DATA FOR THIS TASK –
......

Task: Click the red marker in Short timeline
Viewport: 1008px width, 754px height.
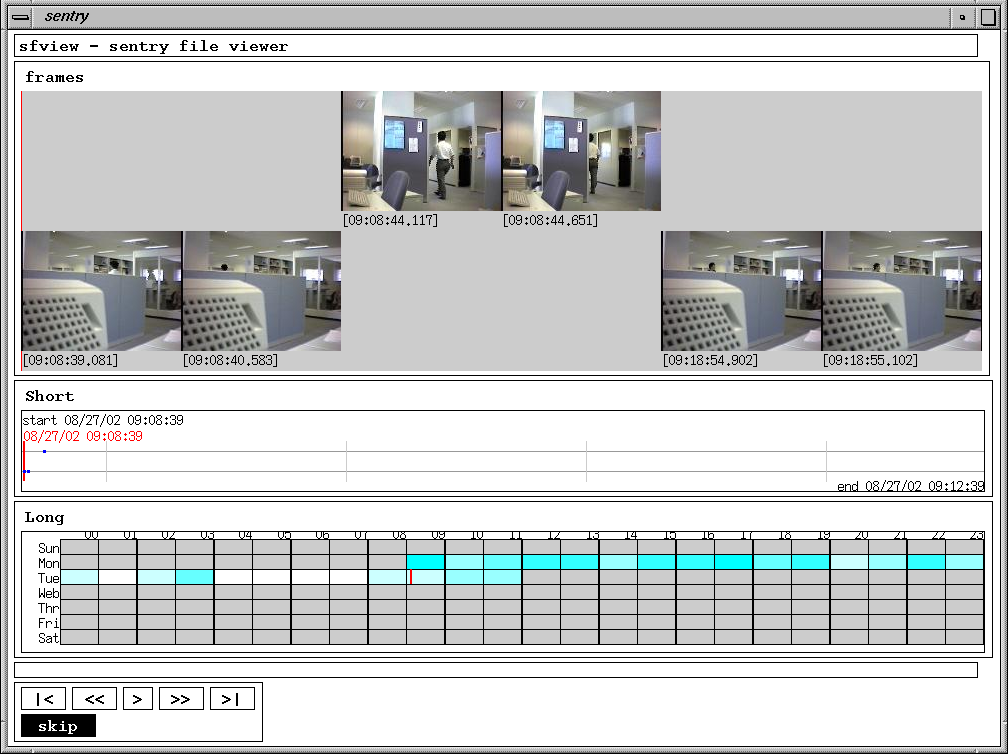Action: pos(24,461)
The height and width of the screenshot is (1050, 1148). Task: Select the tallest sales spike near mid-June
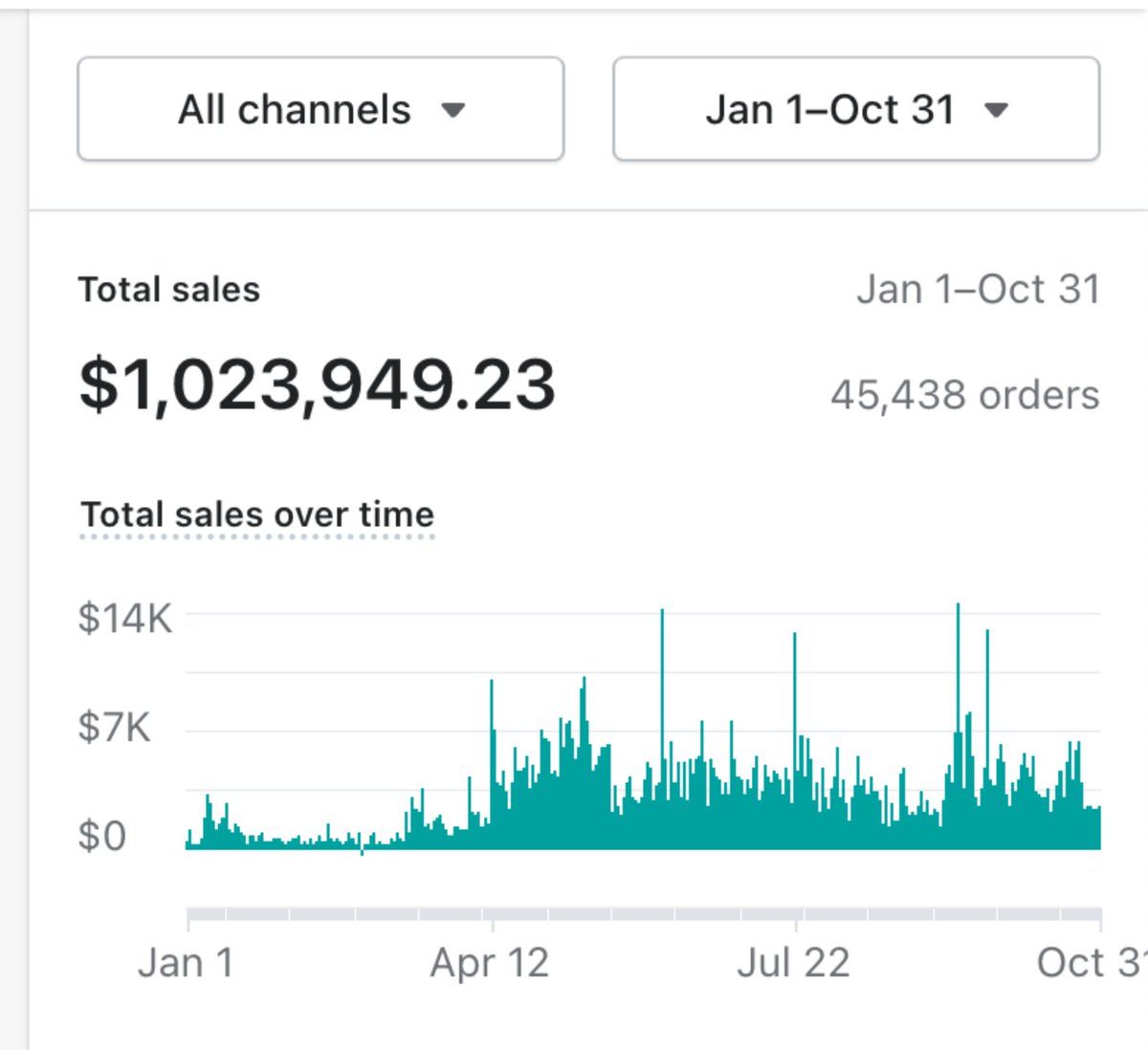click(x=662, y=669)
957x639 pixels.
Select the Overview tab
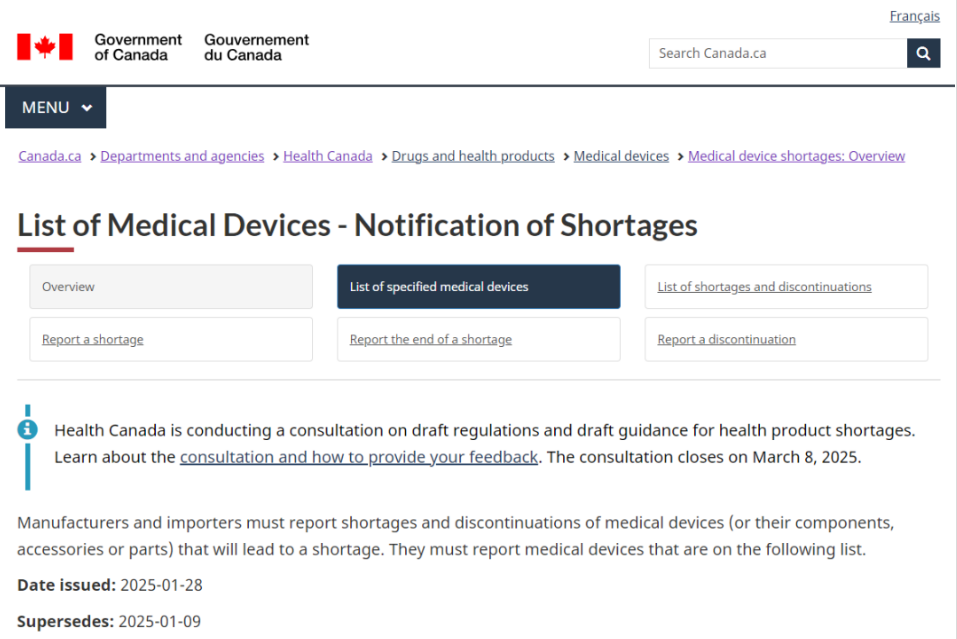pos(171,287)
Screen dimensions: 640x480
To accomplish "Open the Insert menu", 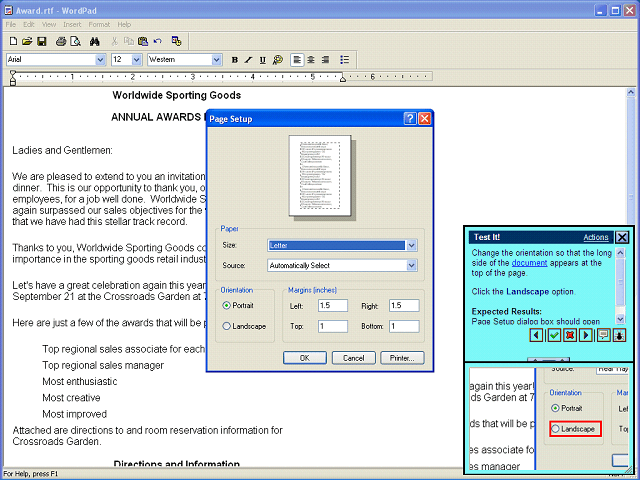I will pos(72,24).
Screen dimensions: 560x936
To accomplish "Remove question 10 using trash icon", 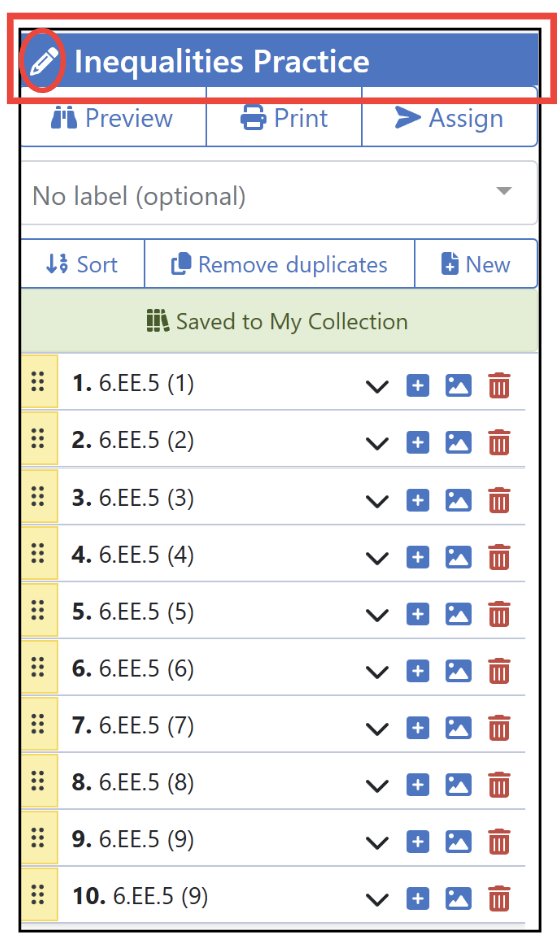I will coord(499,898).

......

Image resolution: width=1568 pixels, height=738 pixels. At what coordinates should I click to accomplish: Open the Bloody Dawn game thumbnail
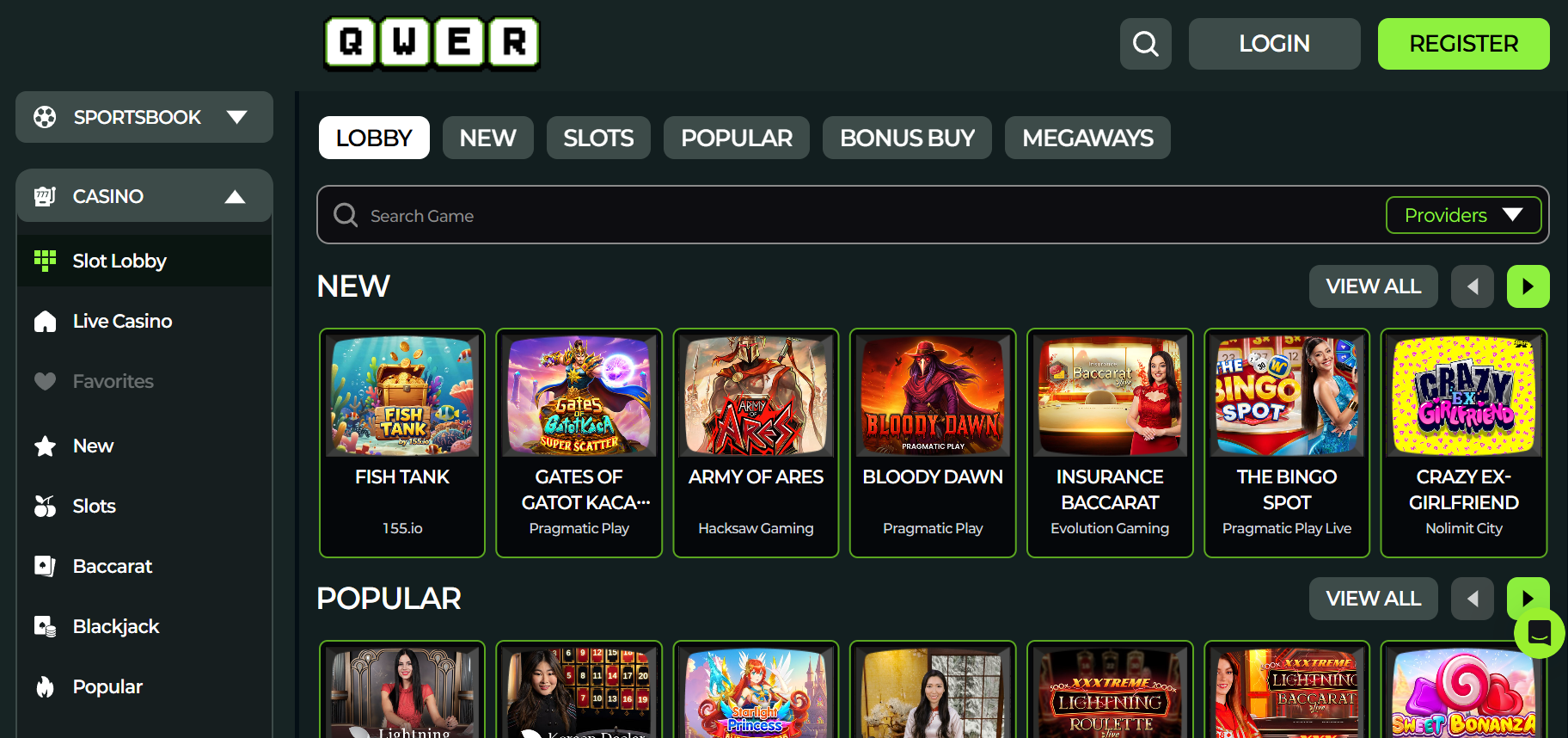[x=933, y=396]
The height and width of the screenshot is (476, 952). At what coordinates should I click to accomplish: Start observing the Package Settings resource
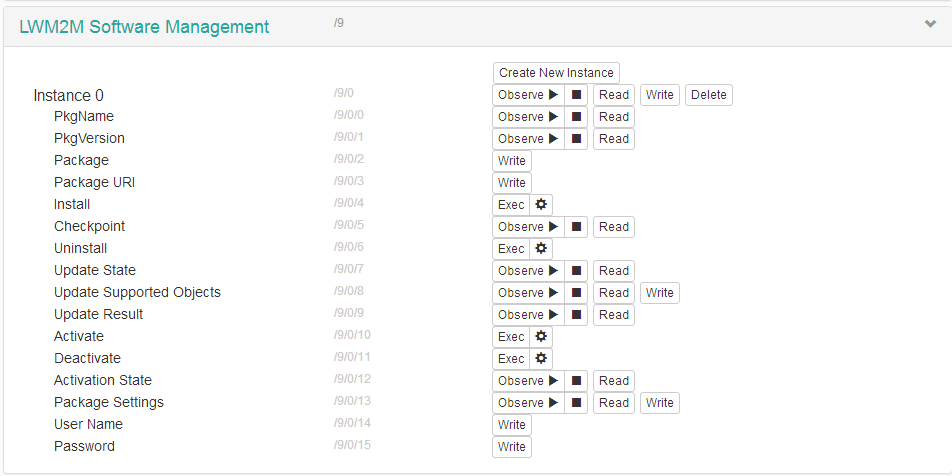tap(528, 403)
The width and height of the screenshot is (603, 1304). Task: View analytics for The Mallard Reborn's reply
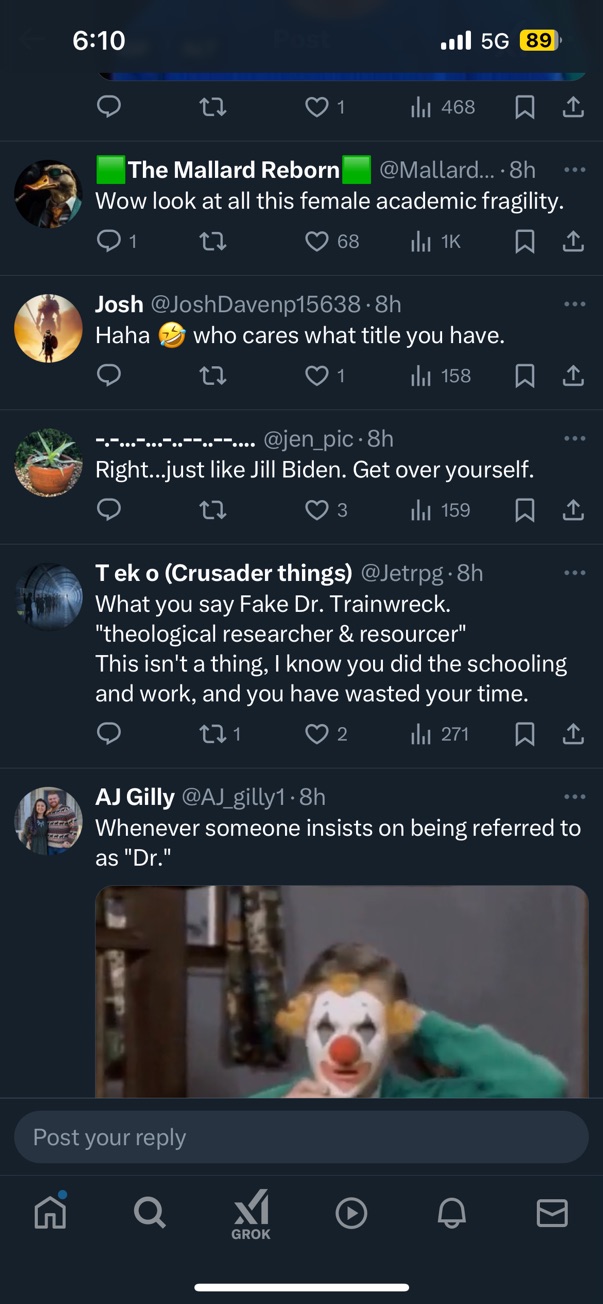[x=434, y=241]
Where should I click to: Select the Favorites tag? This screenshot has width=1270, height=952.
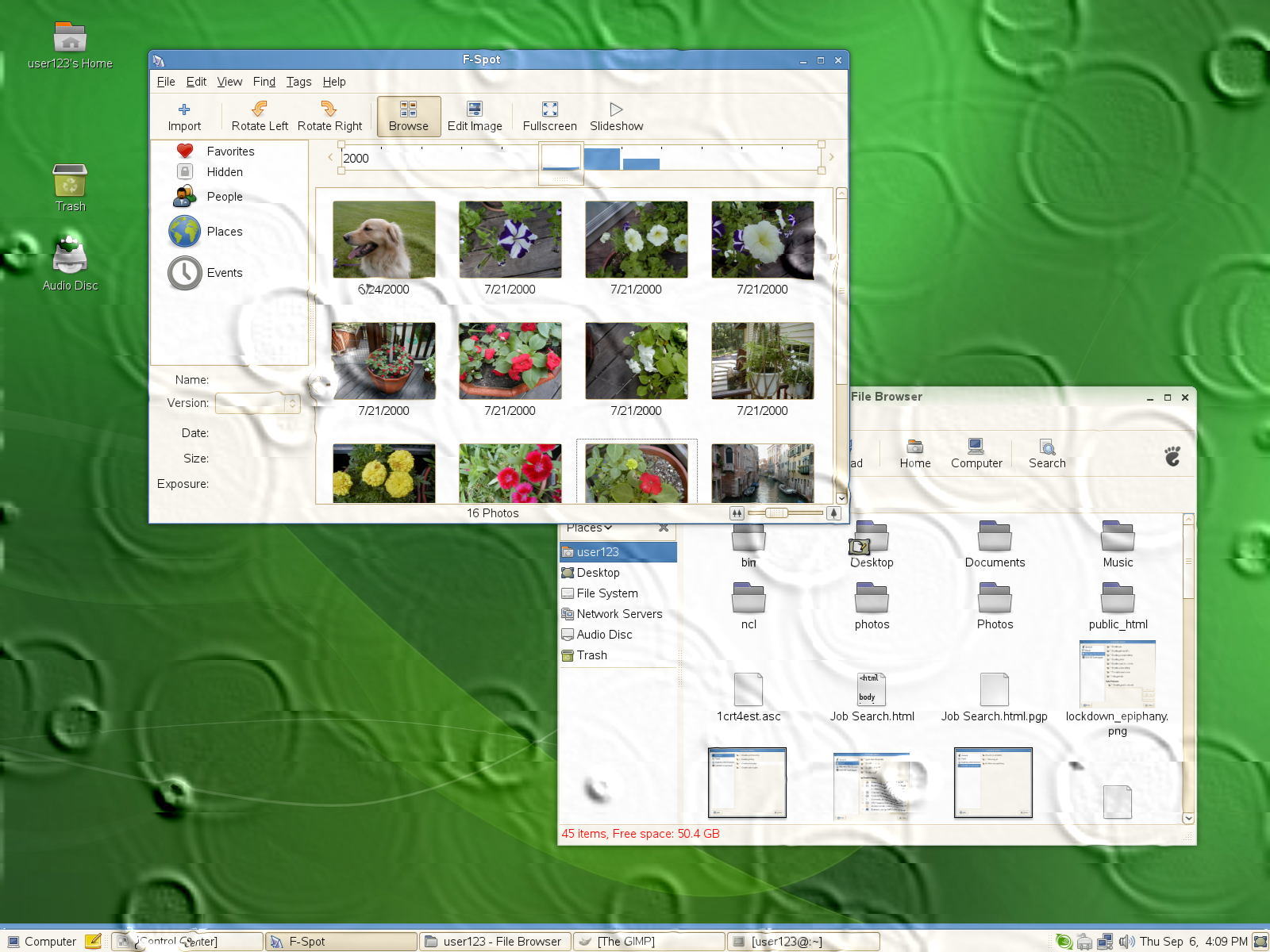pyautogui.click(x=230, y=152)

......

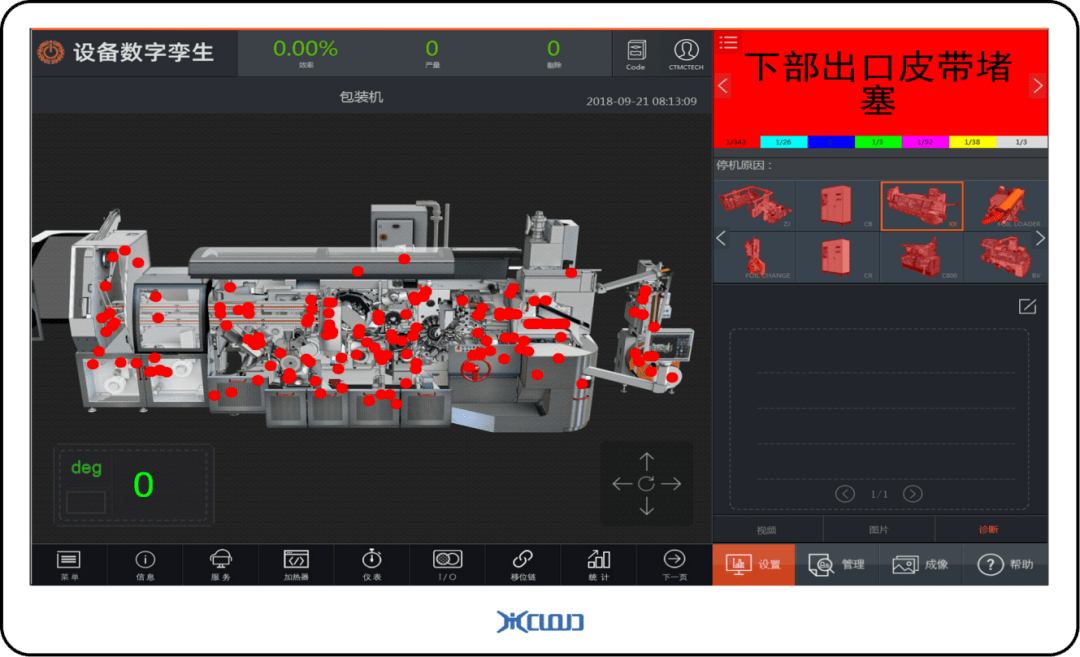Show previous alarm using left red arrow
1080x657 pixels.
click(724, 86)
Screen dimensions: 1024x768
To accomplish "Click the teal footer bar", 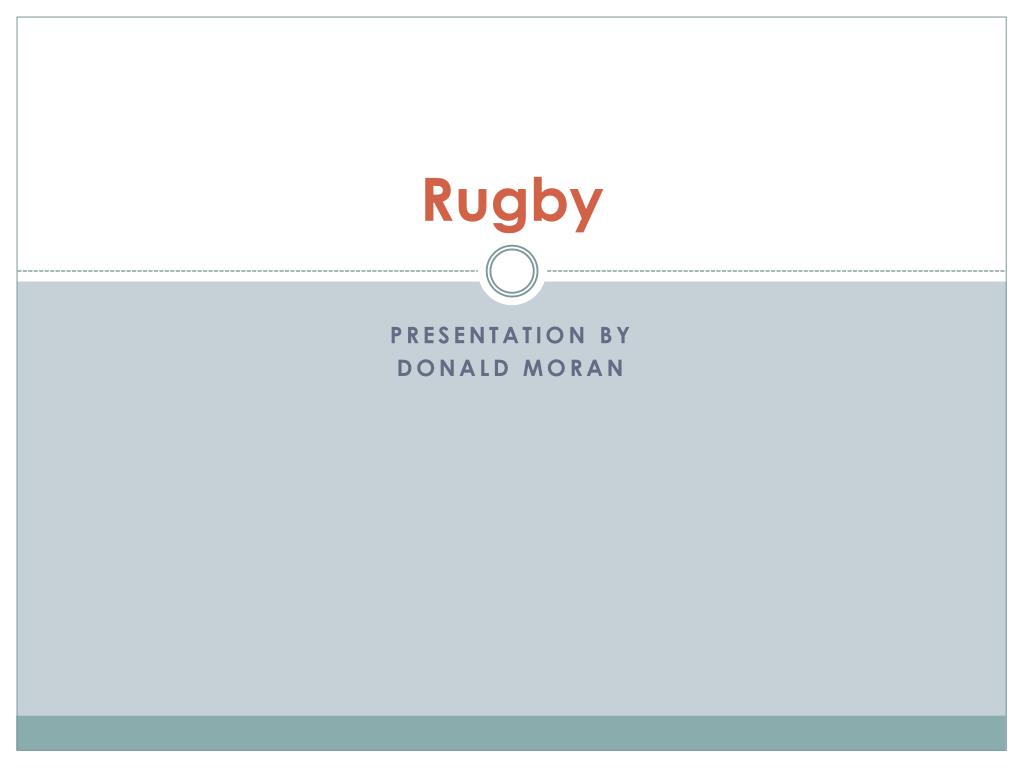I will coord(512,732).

......

WHAT TO PRODUCE –
This exercise requires the lines of the entries containing the string "dimensions".

FINISHED EXERCISE –
Screen dimensions: 640x480
Screen dimensions: 560x936
Screen dimensions: 1024x768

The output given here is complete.